Re: [PATCH] xhci: clear port_remote_wakeup after resume failure

From: Nicolas Saenz Julienne
Date: Sat Jun 08 2019 - 09:38:01 EST


On Tue, 2019-06-04 at 16:53 +0300, Mathias Nyman wrote:
> On 27.5.2019 14.28, Nicolas Saenz Julienne wrote:
> > Hi Matthias,
> > thanks for the review.
> >
> > On Mon, 2019-05-27 at 14:16 +0300, Mathias Nyman wrote:
> > > On 24.5.2019 17.52, Nicolas Saenz Julienne wrote:
> > > > This was seen on a Dell Precision 5520 using it's WD15 dock. The dock's
> > > > Ethernet device interfaces with the laptop through one of it's USB3
> > > > ports. While idle, the Ethernet device and HCD are suspended by runtime
> > > > PM, being the only device connected on the bus. Then, both are resumed
> > > > on
> > > > behalf of the Ethernet device, which has remote wake-up capabilities.
> > > >
> > > > The Ethernet device was observed to randomly disconnect from the USB
> > > > port shortly after submitting it's remote wake-up request. Probably a
> > > > weird timing issue yet to be investigated. This causes runtime PM to
> > > > busyloop causing some tangible CPU load. The reason is the port gets
> > > > stuck in the middle of a remote wake-up operation, waiting for the
> > > > device to switch to U0. This never happens, leaving "port_remote_wakeup"
> > > > enabled, and automatically triggering a failure on any further suspend
> > > > operation.
> > > >
> > > > This patch clears "port_remote_wakeup" upon detecting a device with a
> > > > wrong resuming port state (see Table 4-9 in 4.15.2.3). Making sure the
> > > > above mentioned situation doesn't trigger a PM busyloop.
> > > >
> > >
> > > There was a similar case where the USB3 link had transitioned to a
> > > lower power U1 or U2 state after resume, before driver read the state,
> > > leaving port_remote_wakeup flag uncleared.
> > >
> > > This was fixed in 5.1 kernel by commit:
> > >
> > > 6cbcf59 xhci: Fix port resume done detection for SS ports with LPM enable
> > >
> > > Can you check if you have it?
> > > It should be in recent stable releases as well.
> >
> > I was aware of that patch, unfortunately it doesn't address the same issue.
> > In
> > my case I never get a second port status event (so no PLC == 1 or any state
> > change seen in PLS). The device simply disconnects from the bus.
> >
>
> I see, ok, then we need to clear the flag in the hub thread.
>
> But to me it looks like this patch could cause a small race risk in the
> successful
> device initiated resume cases.
>
> If the hub thread, i.e. the get_port_status() function, notices the U0 state
> before
> the interrupt handler, i.e. handle_port_status() function, then
> port_remote_wakeup
> flag is cleared in the hub thread and the wakeup notification is never called
> from
> handle_port_status().
>
> Would it be enough to just check for (port_remote_wakeup flag &&
> !PORT_CONNECT) in the hub thread?
> USB3 PORT_CONNECT bit is lost in most error cases.
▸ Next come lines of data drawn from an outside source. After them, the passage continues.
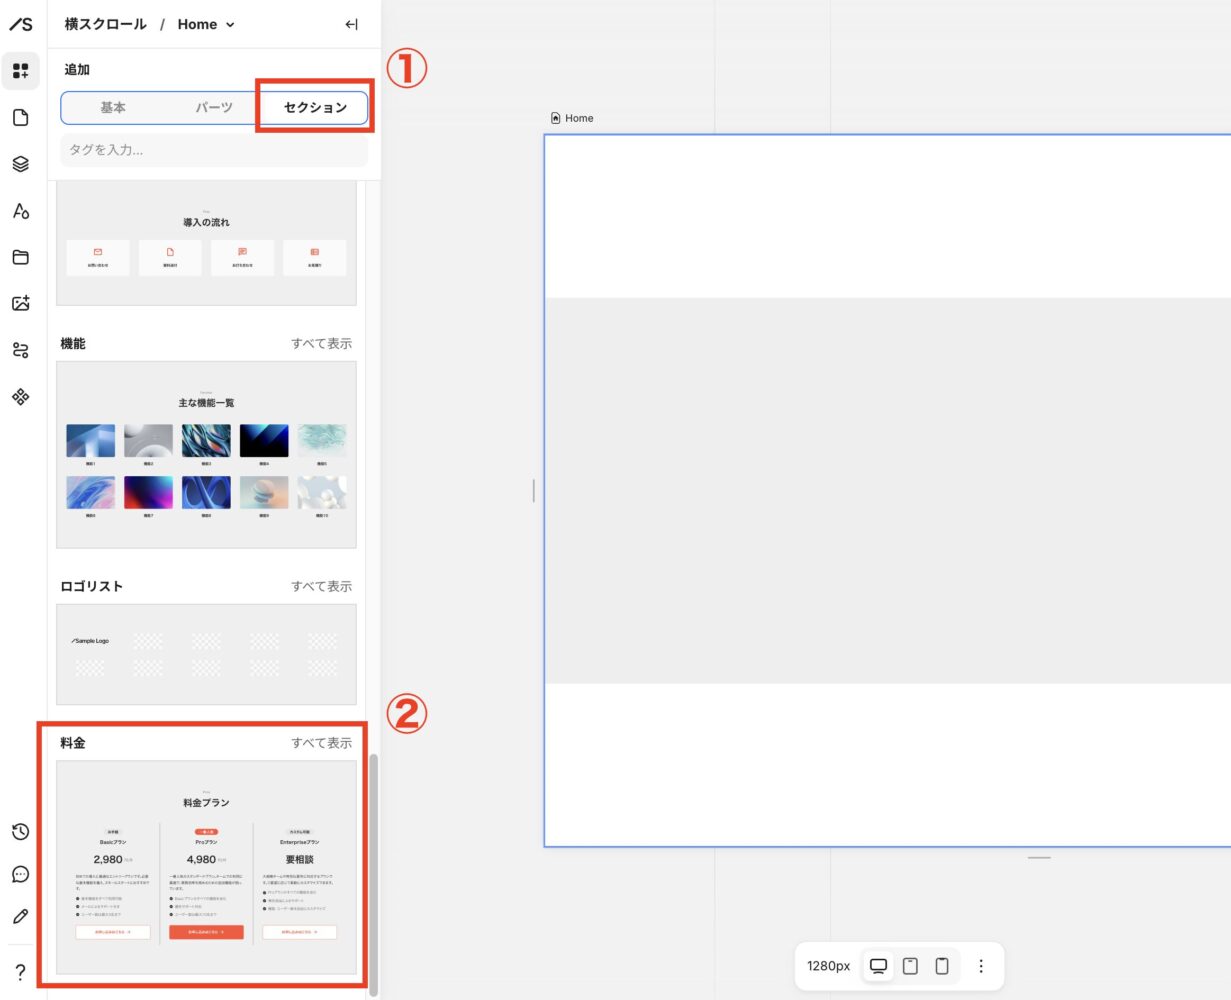Click すべて表示 next to 料金
The width and height of the screenshot is (1231, 1000).
321,743
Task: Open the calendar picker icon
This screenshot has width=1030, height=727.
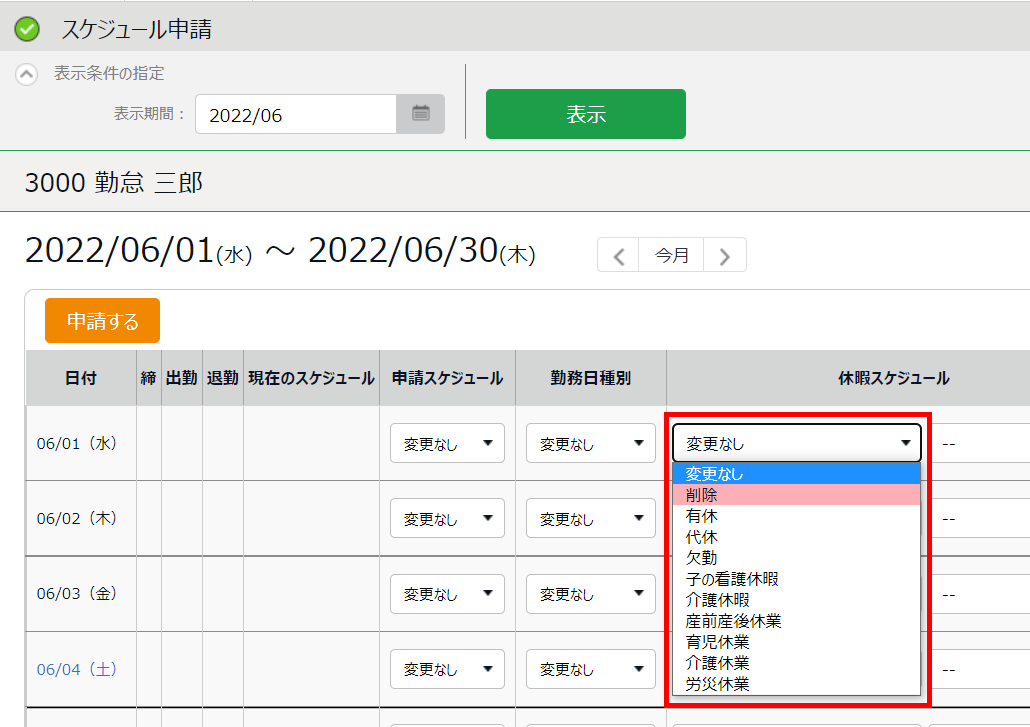Action: point(421,114)
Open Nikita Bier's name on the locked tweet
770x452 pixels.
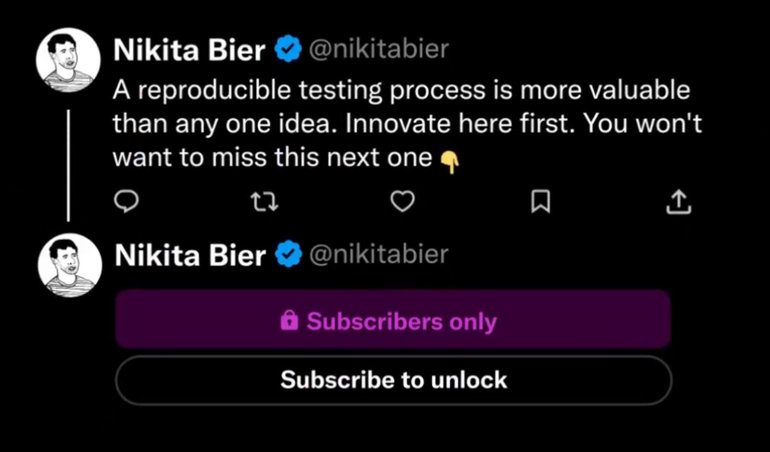click(191, 256)
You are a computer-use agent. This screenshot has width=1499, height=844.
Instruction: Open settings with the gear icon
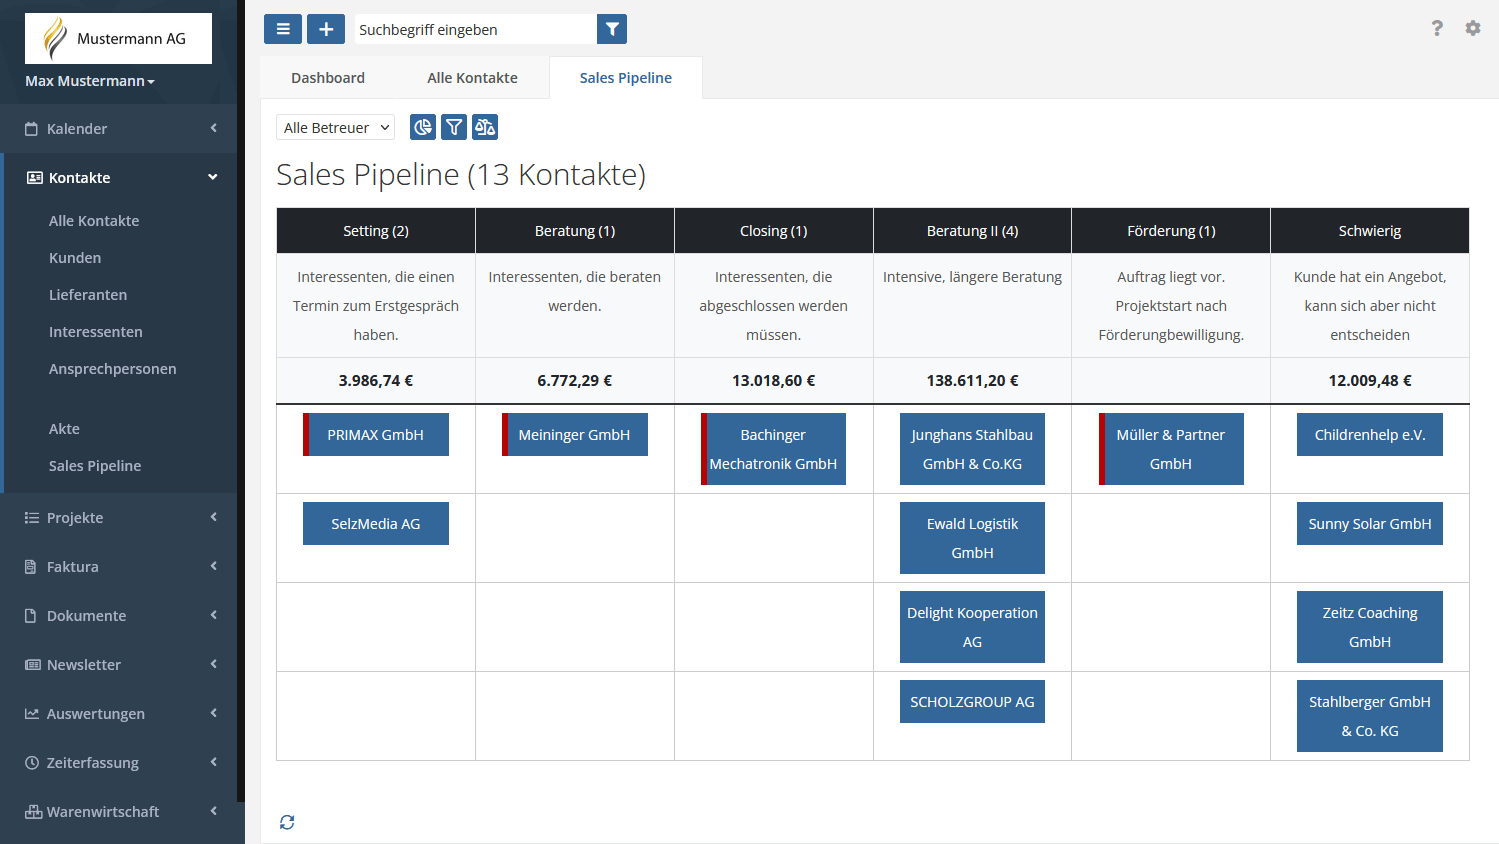click(1473, 28)
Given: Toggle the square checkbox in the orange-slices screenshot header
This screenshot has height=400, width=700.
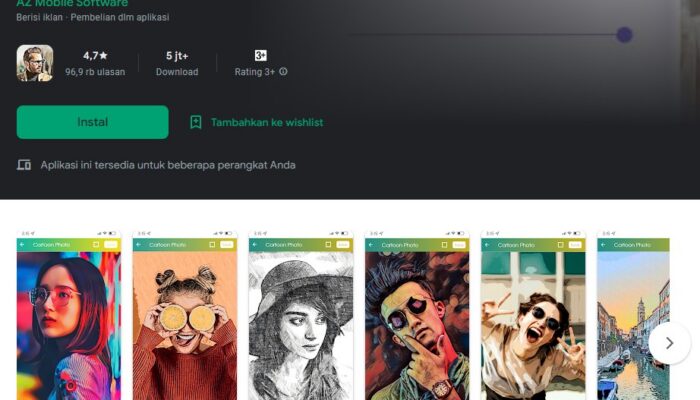Looking at the screenshot, I should point(212,244).
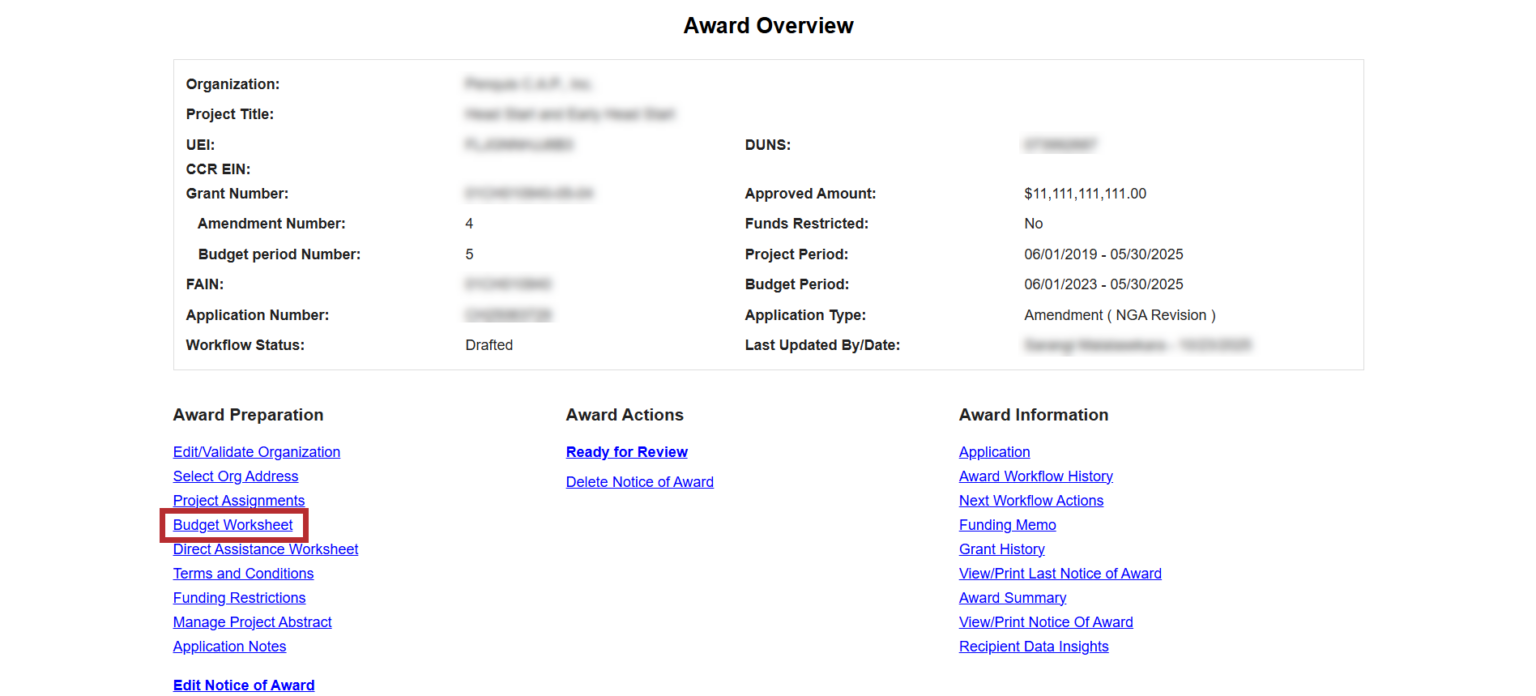Open Next Workflow Actions
The height and width of the screenshot is (696, 1536).
pos(1031,500)
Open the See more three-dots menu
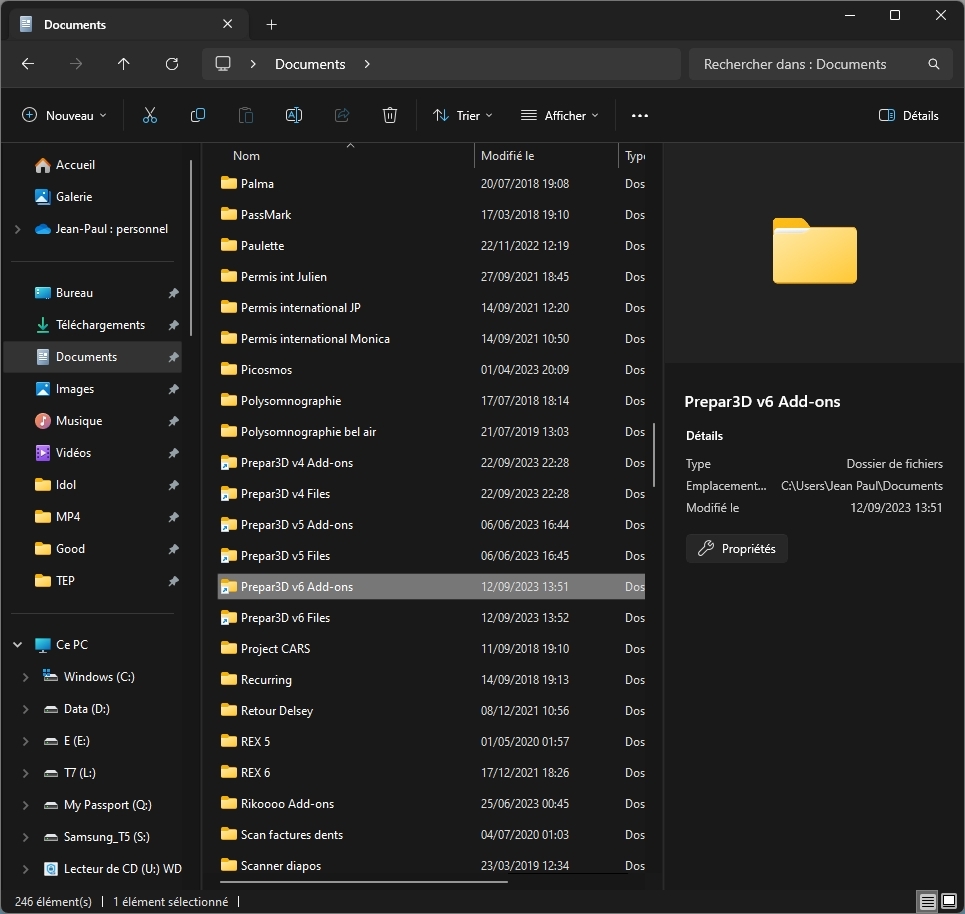This screenshot has height=914, width=965. (640, 116)
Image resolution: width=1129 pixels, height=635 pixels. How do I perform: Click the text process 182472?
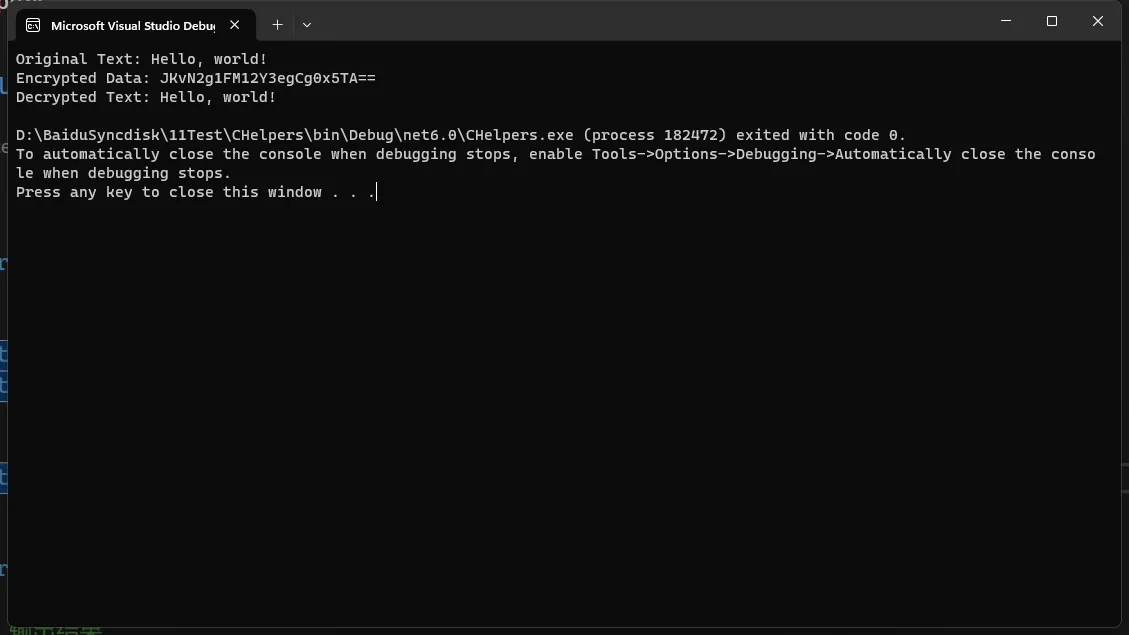[655, 135]
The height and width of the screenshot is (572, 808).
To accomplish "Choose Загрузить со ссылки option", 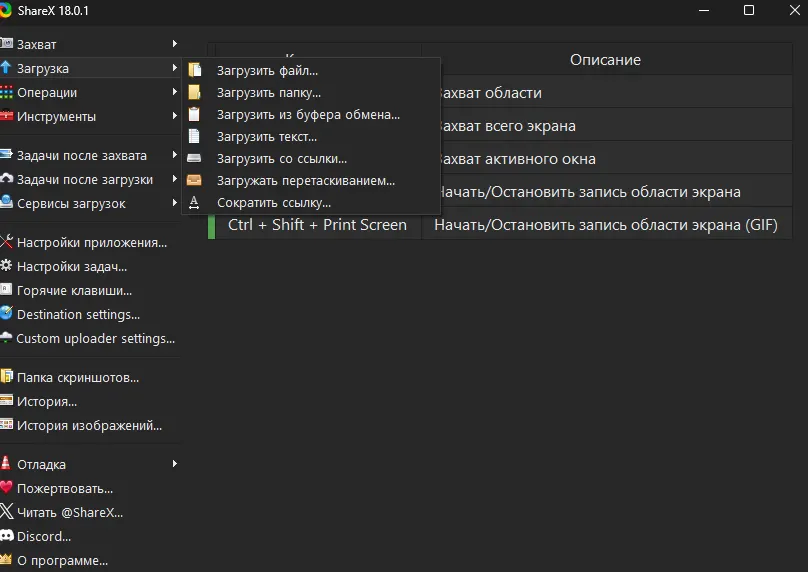I will pyautogui.click(x=282, y=159).
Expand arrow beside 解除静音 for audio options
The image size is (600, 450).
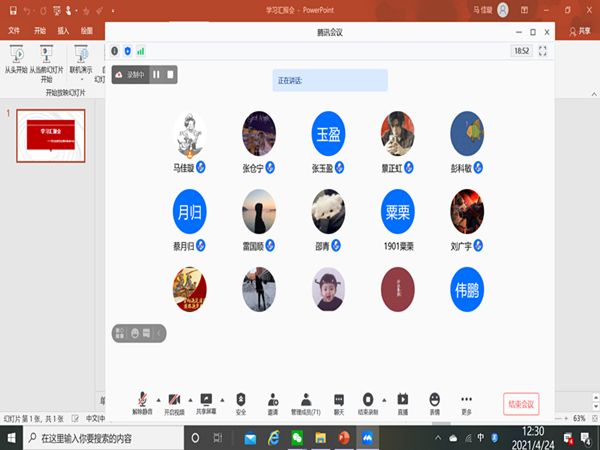(157, 398)
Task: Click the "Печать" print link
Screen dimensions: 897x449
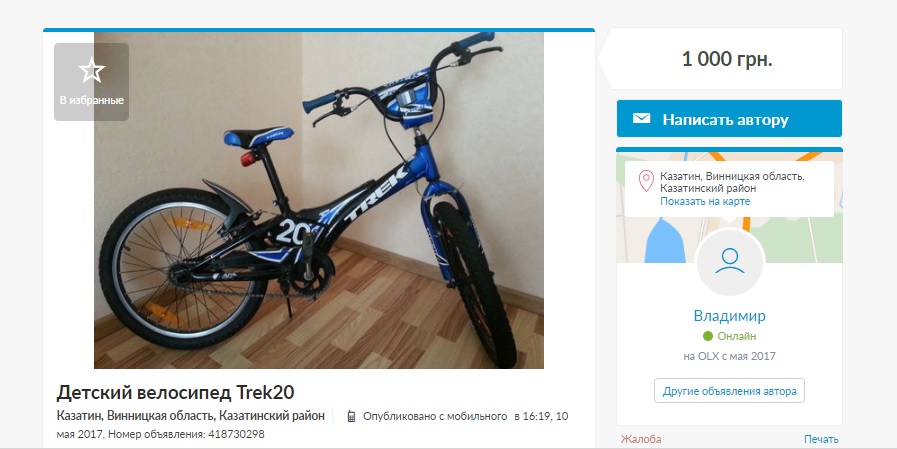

I get your concerns, there is a race indeed. On top of that, checking
PORT_CONNECT works fine for me.

So if I undertood your suggestion right, would this be fine?

diff --git a/drivers/usb/host/xhci-hub.c b/drivers/usb/host/xhci-hub.c
index 3abe70ff1b1e..253957dc62de 100644
--- a/drivers/usb/host/xhci-hub.c
+++ b/drivers/usb/host/xhci-hub.c
@@ -1057,6 +1057,9 @@ static u32 xhci_get_port_status(struct usb_hcd *hcd,
bus_state->resume_done[wIndex] = 0;
clear_bit(wIndex, &bus_state->resuming_ports);
usb_hcd_end_port_resume(&hcd->self, wIndex);
+ } else if (bus_state->port_remote_wakeup & (1 << port->hcd_portnum) &&
+ !(raw_port_status & PORT_CONNECT)) {
+ bus_state->port_remote_wakeup &= ~(1 << port->hcd_portnum);
}

if (bus_state->port_c_suspend & (1 << wIndex))

Regards,
Nicolas

Attachment: signature.asc
Description: This is a digitally signed message part